> Well unless they know by design to always flood when peer is not dynamic 
> flooding capable. 

That would be an extremely detailed piece of corner case coding. ;-)

> 
> Yes today this seems to be consider transient and rather an exception 
> (example bootstraping or incremental deployment). My main point was should 
> this be also a valid and legal deployment model ?


Yes, certainly.


> The draft is actually on one hand says the above and on the other indicates 
> that dynamic flooding could be enabled and run only on part of the area:
> 
>    Flooding that is initiated by nodes that support Dynamic Flooding
>    will remain within the flooding topology until it reaches a legacy
>    node, which will resume legacy flooding.


I don’t see that this is contradictory.  Rather it is endorsing it.

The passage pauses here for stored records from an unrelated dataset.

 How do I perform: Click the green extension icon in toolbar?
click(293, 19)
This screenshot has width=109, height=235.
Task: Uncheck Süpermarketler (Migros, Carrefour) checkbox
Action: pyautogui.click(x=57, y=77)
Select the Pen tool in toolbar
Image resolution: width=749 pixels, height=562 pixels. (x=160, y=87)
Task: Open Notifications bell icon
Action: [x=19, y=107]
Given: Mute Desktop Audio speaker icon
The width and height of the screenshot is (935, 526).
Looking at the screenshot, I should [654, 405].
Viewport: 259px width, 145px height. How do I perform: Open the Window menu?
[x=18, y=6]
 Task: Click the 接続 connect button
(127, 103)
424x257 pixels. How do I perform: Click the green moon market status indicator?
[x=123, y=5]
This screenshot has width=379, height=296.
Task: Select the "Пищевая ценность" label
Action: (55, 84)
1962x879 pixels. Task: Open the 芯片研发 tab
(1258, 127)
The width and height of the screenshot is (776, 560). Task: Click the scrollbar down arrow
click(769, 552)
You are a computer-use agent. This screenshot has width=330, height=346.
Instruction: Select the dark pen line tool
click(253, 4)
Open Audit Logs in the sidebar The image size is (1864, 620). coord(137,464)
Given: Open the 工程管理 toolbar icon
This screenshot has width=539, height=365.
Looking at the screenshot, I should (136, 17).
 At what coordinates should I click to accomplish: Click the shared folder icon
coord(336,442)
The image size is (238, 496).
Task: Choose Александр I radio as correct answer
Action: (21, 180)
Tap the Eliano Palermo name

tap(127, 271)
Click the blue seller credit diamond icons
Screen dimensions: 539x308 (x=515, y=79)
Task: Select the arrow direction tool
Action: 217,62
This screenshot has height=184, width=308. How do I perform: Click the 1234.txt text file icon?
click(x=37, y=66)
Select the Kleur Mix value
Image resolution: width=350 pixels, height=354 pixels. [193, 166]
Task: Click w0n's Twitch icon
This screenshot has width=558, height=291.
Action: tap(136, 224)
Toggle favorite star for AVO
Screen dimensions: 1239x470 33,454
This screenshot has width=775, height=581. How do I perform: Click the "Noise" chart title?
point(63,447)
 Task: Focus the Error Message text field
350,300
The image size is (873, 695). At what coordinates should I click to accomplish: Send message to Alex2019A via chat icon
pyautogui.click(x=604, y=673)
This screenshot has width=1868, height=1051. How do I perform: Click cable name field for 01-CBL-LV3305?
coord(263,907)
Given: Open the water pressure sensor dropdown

> See TORs are one case .. but there are ideas to run dynamic protocols to the 
> hosts too. I have heard there was even a volunteer to write ISIS-lite to be 
> used on hosts :)


I would…. discourage that concept.


> However If you mandate that all of the members must be included in the 
> flooding graph the leaders may get a little bit busy from time to time.


The leader will be busy regardless.  Recognizing that something is a legacy 
node and special-casing it is not a significant win. The cost comes in 
exploring the topology.  Handling two link nodes is pretty much the same, 
regardless of whether it’s a legacy node or not.


> Of course one option is to just split those into separate areas or levels, 
> but keeping it at single one could be considered attractive.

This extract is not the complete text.